Not many macroeconomists out there believe that there is one single cause to "the" business cycle. The purpose of modeling is to arrange any idea in such a way that a) the existence of the effect can be empirically falsified b) understand the implications of the specification of the model and c) to communicate the underlying meaning of the mechanism.
No one believes that menu costs are the only thing that causes unemployment. But it is believed that the implications of menu costs found in Mankiw's model were important to understand. The Same is true with all the other models you mentioned. It's not so much as identifying "the" cause of something, but to understand the implications of different assumptions of how the economy operates.
Again, I don't personally agree with this type of epistemology, but calling them cargo cults misunderstands the purpose of what each of those economists were trying to accomplish.
Economic models are useful for showing that something can happen (disproving "X is impossible" type claims). As more models are developed, we get closer to proving that anything can happen. Good to know, eh?
Caplan is wrong. Chinese Communist were emulating their bigger brothers, the Russian Communists. Russian Five Year Plans were all based on industrial statistics and they were impressive. Russia's forced industrialization allowed it to produce the tanks and cannons necessary for winning WWII. Mao's backyard furnace was a bad idea like Khrushev's Virgin Lands, but no cargo cult.
Theory has, at length, become so "scientific" and abstract as to intrigue the mathematicians who have taken delight in developing the concept of a kaleidoscopic and frictionless play of atomistic units in a complex and eternally unfolding equilibrium. The notion of equilibrium suggested equations; equations are prolific parents of their kind; and the game has gone on until the pages of the more esoteric economic journals have become a mass of hieroglyphics intelligible only to those who know the code. All the inconvenient freight of fact has been discarded by the more recondite practitioners until the "science" has come to move in a realm of pure abstraction useful for purposes of cerebration but of steadily declining practical importance.
Much first-rate analytical skill and much scholarly industry has miscarried because the road to academic recognition lay in the refinement of traditional technique, or in assiduous dust-gathering, with little consideration of ultimate purpose. The means have been exalted over the end, and the neophyte, compelled to show his mastery of technique, has quickly learned to love and practice it for its own sake.
This is not to deny the virtue, even the necessity, of abstract speculation or the desirability of the most catholic comprehension of the facts. It is merely to assert that these should be tools rather than ornaments and that we should never cease to ask ourselves what we want and how we propose to get it.
Frank D. Graham, 1942
Good post.
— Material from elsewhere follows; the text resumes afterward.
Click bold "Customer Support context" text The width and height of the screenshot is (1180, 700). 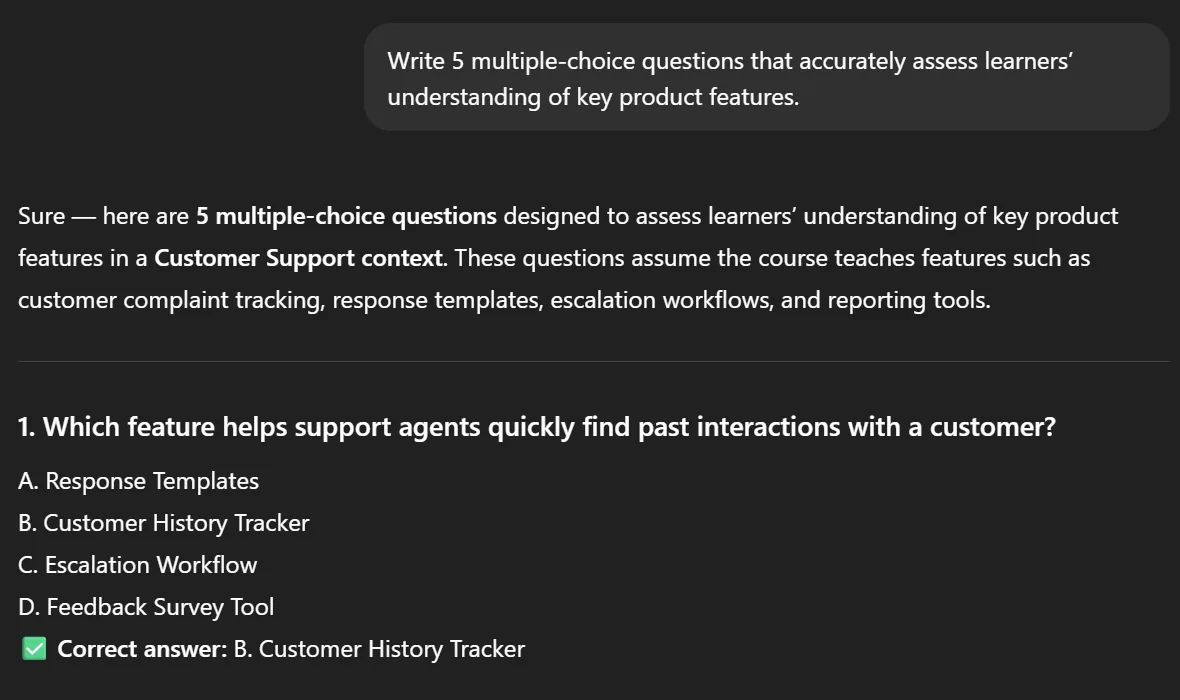(299, 258)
The reigning epistemology of finance and economics is rationalism (doesn't mean being rational, it means building conceptual castles in the air disconnected from reality). The antidote is a healthy dose of induction, meaning, formulating concepts from observations, and only building higher level concepts from already validated concepts.
A couple of good works on this:
Ayn Rand's "Introduction to Objectivist Epistemology" and "The Logical Leap, Induction in Physics" by Harriman
You must have meant to say "people talk about modern economics" not "people talk about modern science" since you followed it with 4 examples from economics. And since we all know economics is not really a science.